After finding "Task: Click the 'At" in the material below, output its line and every line after it through the last, exactly, but not the pictures.

== Records provided ==

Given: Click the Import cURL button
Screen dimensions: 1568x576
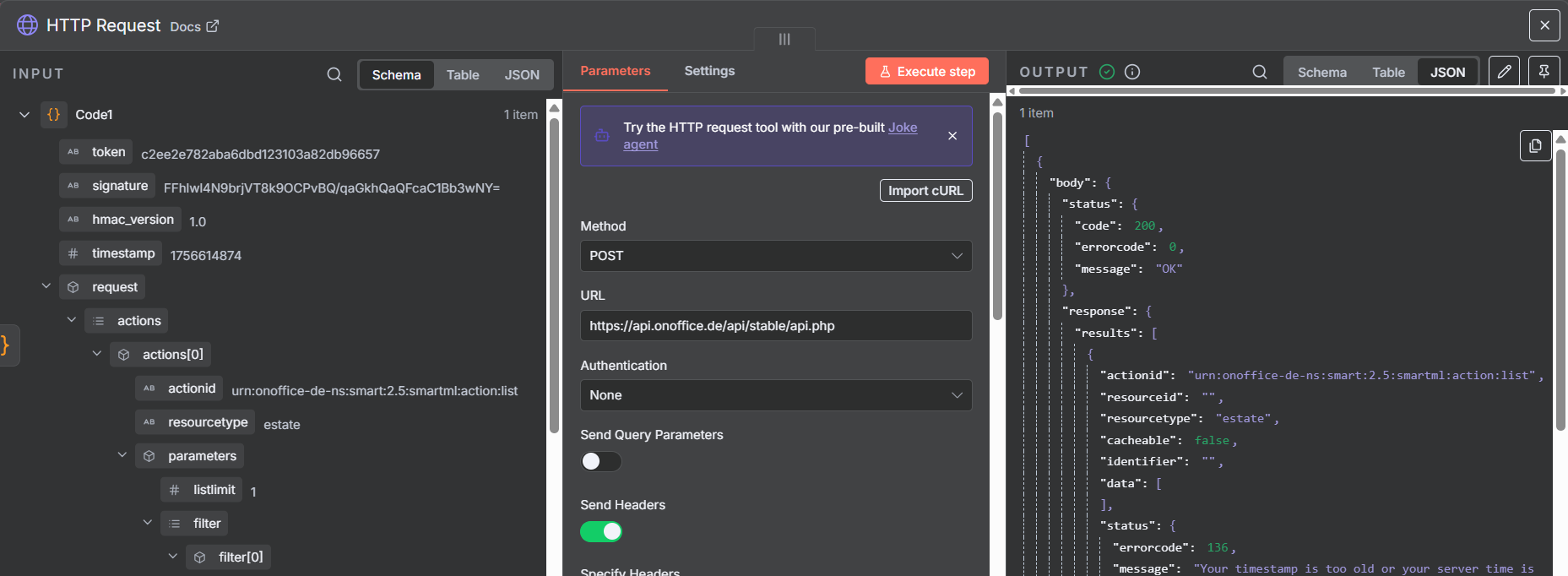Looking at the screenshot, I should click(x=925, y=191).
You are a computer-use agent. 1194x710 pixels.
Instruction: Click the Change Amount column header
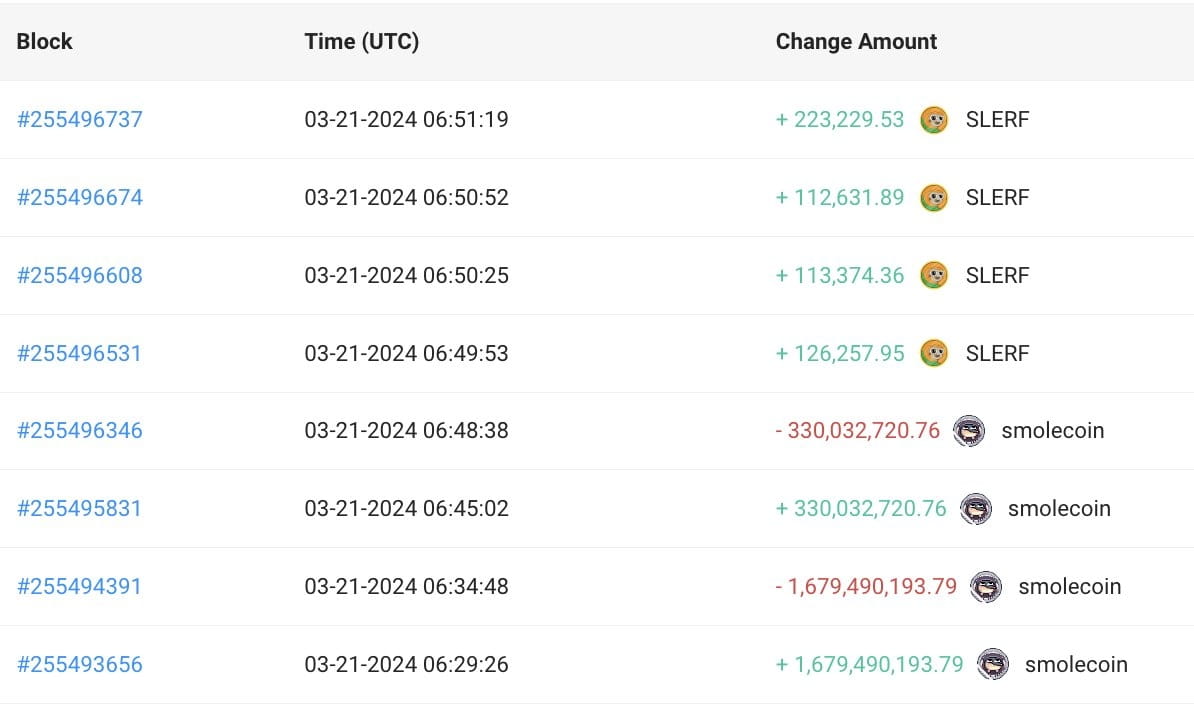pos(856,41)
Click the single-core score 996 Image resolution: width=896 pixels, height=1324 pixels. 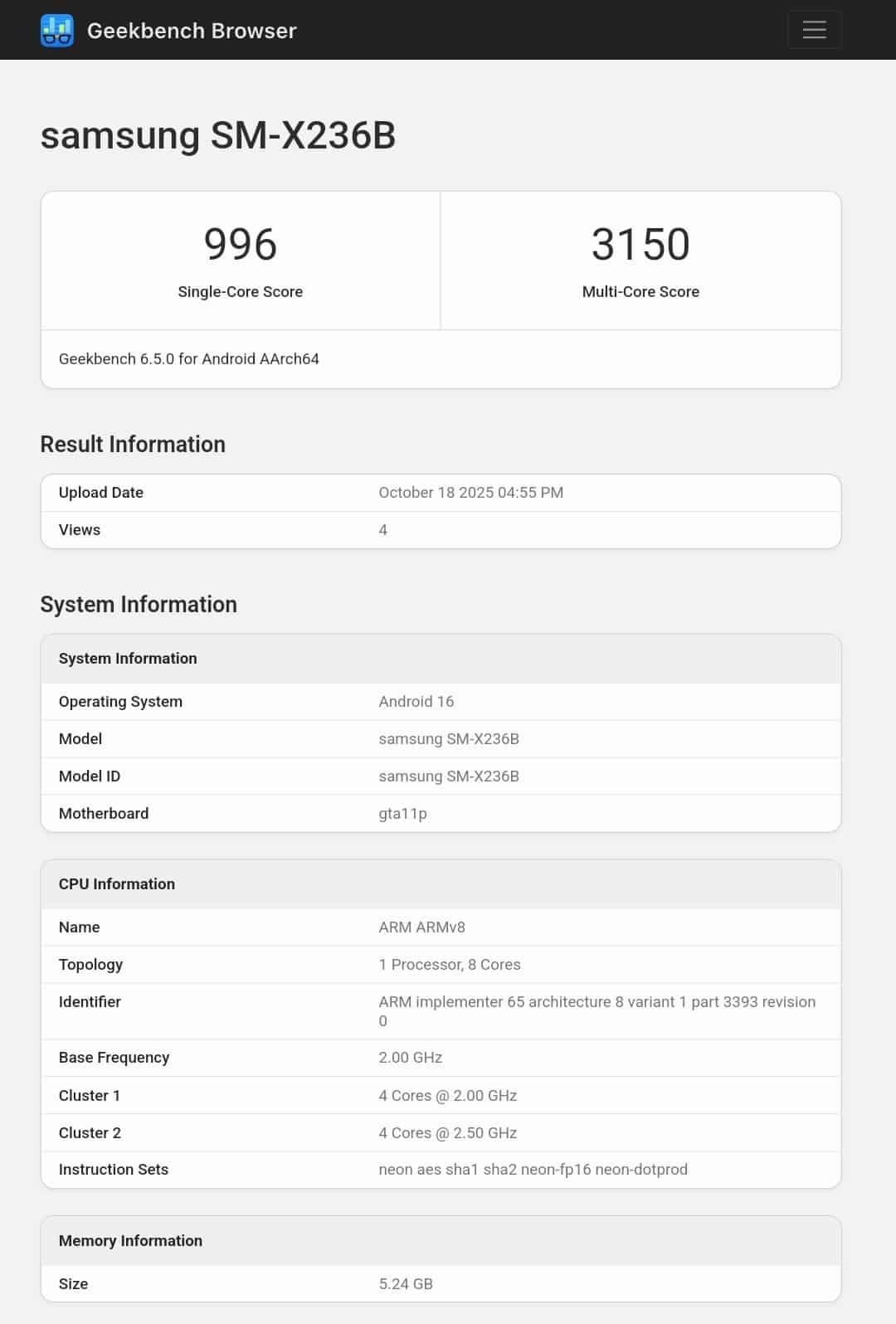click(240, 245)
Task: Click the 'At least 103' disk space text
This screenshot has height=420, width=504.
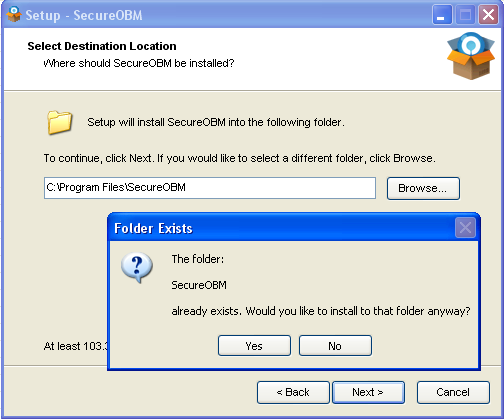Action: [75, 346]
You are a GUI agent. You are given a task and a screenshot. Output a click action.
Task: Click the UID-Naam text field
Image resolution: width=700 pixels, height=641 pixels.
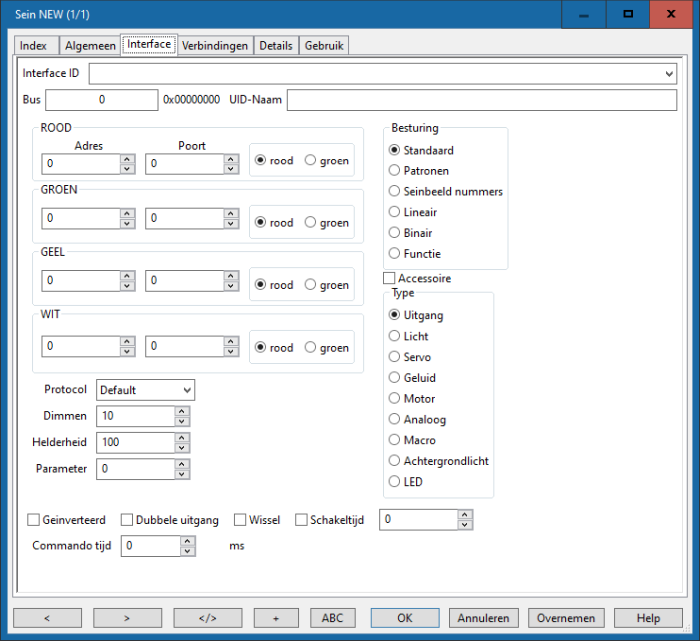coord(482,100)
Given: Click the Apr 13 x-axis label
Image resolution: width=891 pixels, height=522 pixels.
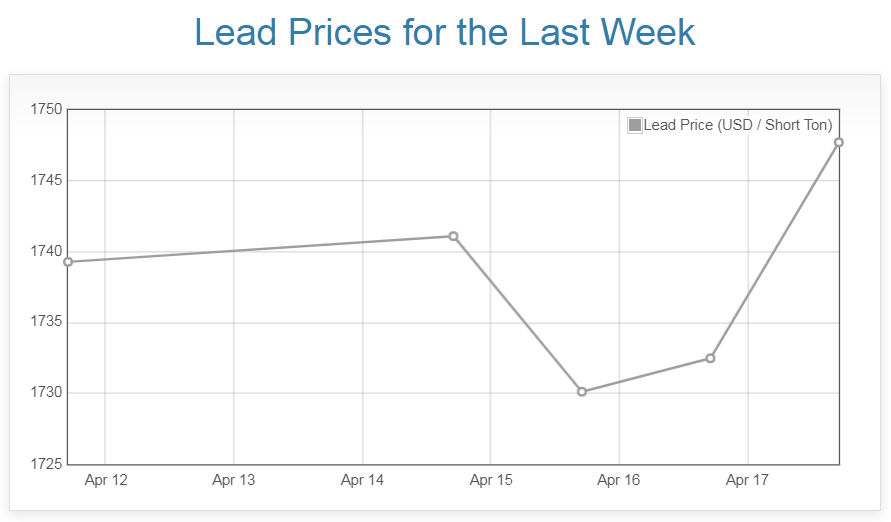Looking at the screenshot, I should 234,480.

===

### Task answer:
Task: Click the 'At least 103' disk space text
This screenshot has height=420, width=504.
Action: [75, 346]
You are a GUI agent. You are given a task and a screenshot. Output a click action.
Task: Click the UID-Naam text field
Image resolution: width=700 pixels, height=641 pixels.
coord(482,100)
Given: Click the Apr 13 x-axis label
Image resolution: width=891 pixels, height=522 pixels.
Looking at the screenshot, I should 234,480.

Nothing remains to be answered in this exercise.